St. Gilbert of Sempringham founded the only medieval religious order of English origin - an unusual sort of congregation that Henry VIII destroyed during the English Reformation.
Gilbert was born at Sempringham in Lincolnshire, the son of an Anglo-Norman knight, Jocelin, a great land holder, and his wife, a woman of humble Anglo-Saxon background. Physically ill-fitted for the life of a soldier or knight, Gilbert was sent to France for higher studies. After finishing the course, he remained in France for a while as a teacher.
On his return to England, Gilbert’s father assigned him the annual income of two parish churches on the family estates. According to the contemporary feudal custom, Jocelin’s son only had to become a lesser cleric in order to receive, for his support, the pastors’ income of the two churches. Gilbert did become a lesser cleric of the diocese of Lincoln, and he did accept the two parish “benefices”, but he used the income of only one of them for his own needs, devoting the other sum to the needs of the poor. In 1123 he was ordained deacon and priest by the bishop of Lincoln.
In 1131 Jocelin died and Gilbert, succeeding him as lord of the manor, returned to Sempringham. That same year he began his real career, founding a little religious community of seven young women under the Benedictine rule. The order grew, so it became necessary to accept lay sisters as well; and later on, lay brothers to take care of the nuns’ farms.
He went to France in 1147 to ask the Cistercian monks to assume management of this religious community. When they declined because it was not their custom to supervise convents for women, Pope Eugene III urged Father Gilbert to head the community himself. He accepted, and eventually added to it another branch for priests. The priests’ branch was governed by the rule of the Canons Regular of St. Augustine.
By 1500 there would be 25 houses of Gilbertines: 22 in England, two in Ireland, and one in Scotland. They continued as “double monasteries”, usually with more female than male members, all under the rule of one master general. The prior and prioress of each house had equal authority in the order. The founder remained grand master until he was about 100; then he appointed a successor. Thus far Gilbert had been a diocesan priest; only after retirement did he take vows as a member of the Gilbertines.

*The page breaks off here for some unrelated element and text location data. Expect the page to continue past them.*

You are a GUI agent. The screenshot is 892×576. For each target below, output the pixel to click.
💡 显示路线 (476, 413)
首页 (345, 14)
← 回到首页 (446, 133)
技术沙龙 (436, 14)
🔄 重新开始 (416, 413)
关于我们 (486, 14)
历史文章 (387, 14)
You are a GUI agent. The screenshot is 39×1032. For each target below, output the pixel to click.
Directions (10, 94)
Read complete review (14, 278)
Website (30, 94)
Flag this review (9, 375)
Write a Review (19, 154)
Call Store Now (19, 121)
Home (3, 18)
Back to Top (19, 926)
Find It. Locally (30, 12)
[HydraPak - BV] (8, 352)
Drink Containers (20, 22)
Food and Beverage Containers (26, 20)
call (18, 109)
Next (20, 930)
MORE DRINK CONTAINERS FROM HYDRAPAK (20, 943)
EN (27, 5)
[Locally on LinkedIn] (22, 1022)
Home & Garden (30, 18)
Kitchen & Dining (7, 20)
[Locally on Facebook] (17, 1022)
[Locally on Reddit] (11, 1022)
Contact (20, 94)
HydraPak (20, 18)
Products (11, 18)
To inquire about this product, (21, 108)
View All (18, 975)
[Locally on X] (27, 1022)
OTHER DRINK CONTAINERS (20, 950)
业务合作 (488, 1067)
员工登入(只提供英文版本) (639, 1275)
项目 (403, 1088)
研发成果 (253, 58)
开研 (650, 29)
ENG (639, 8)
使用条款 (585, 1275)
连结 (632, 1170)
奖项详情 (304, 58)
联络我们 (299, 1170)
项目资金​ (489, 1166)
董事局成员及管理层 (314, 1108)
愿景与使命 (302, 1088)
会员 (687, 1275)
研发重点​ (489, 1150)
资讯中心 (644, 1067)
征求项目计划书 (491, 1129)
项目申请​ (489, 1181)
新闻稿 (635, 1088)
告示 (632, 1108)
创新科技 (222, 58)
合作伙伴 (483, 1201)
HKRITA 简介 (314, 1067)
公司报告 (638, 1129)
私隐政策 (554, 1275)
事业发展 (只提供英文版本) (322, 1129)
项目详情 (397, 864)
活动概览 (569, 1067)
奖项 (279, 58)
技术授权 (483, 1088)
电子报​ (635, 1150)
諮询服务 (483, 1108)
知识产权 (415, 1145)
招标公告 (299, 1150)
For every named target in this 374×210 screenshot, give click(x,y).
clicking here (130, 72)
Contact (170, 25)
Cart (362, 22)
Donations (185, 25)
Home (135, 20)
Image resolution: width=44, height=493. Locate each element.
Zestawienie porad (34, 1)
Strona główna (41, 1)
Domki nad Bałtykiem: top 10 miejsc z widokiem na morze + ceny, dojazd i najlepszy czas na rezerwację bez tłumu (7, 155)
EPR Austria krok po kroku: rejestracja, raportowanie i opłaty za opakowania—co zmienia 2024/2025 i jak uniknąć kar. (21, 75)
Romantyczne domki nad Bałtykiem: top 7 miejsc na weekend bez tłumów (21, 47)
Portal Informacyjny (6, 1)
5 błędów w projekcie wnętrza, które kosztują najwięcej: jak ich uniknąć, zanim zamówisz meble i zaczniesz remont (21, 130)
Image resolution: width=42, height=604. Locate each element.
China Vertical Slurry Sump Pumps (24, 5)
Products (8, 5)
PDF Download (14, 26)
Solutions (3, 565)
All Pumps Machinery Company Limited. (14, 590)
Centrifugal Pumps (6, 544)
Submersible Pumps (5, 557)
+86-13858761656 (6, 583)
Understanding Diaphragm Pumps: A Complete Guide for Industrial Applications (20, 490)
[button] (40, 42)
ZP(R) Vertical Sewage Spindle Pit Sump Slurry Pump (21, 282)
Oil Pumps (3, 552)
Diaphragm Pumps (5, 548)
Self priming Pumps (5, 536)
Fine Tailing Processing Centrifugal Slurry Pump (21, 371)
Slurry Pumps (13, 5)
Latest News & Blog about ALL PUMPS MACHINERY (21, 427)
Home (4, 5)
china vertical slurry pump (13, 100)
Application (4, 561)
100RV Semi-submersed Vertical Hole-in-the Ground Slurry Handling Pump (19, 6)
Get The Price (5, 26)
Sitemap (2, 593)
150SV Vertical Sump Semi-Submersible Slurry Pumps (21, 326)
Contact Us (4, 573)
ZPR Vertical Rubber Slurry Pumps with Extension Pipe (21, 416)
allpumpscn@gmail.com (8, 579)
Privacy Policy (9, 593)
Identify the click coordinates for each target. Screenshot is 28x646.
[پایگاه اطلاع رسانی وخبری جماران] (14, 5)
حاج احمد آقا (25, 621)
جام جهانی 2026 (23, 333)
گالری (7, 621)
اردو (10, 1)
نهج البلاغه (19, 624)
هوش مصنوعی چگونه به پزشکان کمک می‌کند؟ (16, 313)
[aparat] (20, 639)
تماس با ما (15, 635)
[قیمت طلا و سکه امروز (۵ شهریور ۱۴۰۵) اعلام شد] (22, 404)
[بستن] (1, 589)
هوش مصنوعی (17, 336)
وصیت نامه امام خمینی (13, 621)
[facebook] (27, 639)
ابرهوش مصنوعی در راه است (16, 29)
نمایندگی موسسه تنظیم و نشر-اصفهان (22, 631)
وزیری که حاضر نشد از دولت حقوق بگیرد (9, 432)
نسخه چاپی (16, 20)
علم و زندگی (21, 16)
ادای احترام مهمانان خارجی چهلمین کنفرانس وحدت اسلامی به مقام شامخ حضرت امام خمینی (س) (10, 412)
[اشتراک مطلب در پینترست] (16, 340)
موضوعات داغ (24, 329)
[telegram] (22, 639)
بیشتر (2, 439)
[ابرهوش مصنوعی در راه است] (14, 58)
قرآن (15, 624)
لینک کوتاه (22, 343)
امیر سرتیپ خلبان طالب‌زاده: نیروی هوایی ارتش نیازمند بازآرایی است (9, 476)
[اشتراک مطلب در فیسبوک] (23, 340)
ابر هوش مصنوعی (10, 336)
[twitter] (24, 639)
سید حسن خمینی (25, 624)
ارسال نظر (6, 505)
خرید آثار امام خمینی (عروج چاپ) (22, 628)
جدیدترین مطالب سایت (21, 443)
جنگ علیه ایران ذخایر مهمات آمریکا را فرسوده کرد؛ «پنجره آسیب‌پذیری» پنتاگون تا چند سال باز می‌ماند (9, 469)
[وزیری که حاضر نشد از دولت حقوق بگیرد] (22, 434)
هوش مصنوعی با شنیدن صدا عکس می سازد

Throughout his career as a founder, St. Gilbert was noted for his austere life and his solicitude for the poor. The government of his order caused him much grief. At one point in his later years, the Gilbertine lay brothers revolted and started a campaign of calumny against him. Only after some time was his reputation cleared, with the backing of King Henry II and Pope Alexander III.
Yet another calumny was leveled at him later on. During the struggle between Henry II and St. Thomas Becket, Archbishop of Canterbury, Gilbert and his monastic aides were accused of having sent Becket assistance during his exile. The charge was untrue. Yet, so delicate was the conscience of St. Gilbert that he was ready to submit to imprisonment rather than defend himself, for if he denied the accusation, he felt he would be implying that Becket had done something wrong, and if he had helped him he would have been guilty of sin.
Dying at age 106, St. Gilbert was canonized 13 years later. His shrine at Sempringham became a place of pilgrimage. It is said, however, that in the 13th century King Louis VIII of France transferred the relics to the church of St. Sernin in Toulouse, France.
English Catholics have not forgotten, however, this saintly contemporary of St. Thomas of Canterbury. His feast is celebrated annually in the Catholic dioceses of Northampton and Nottingham; the former diocese has one, and the latter, two churches dedicated to his memory.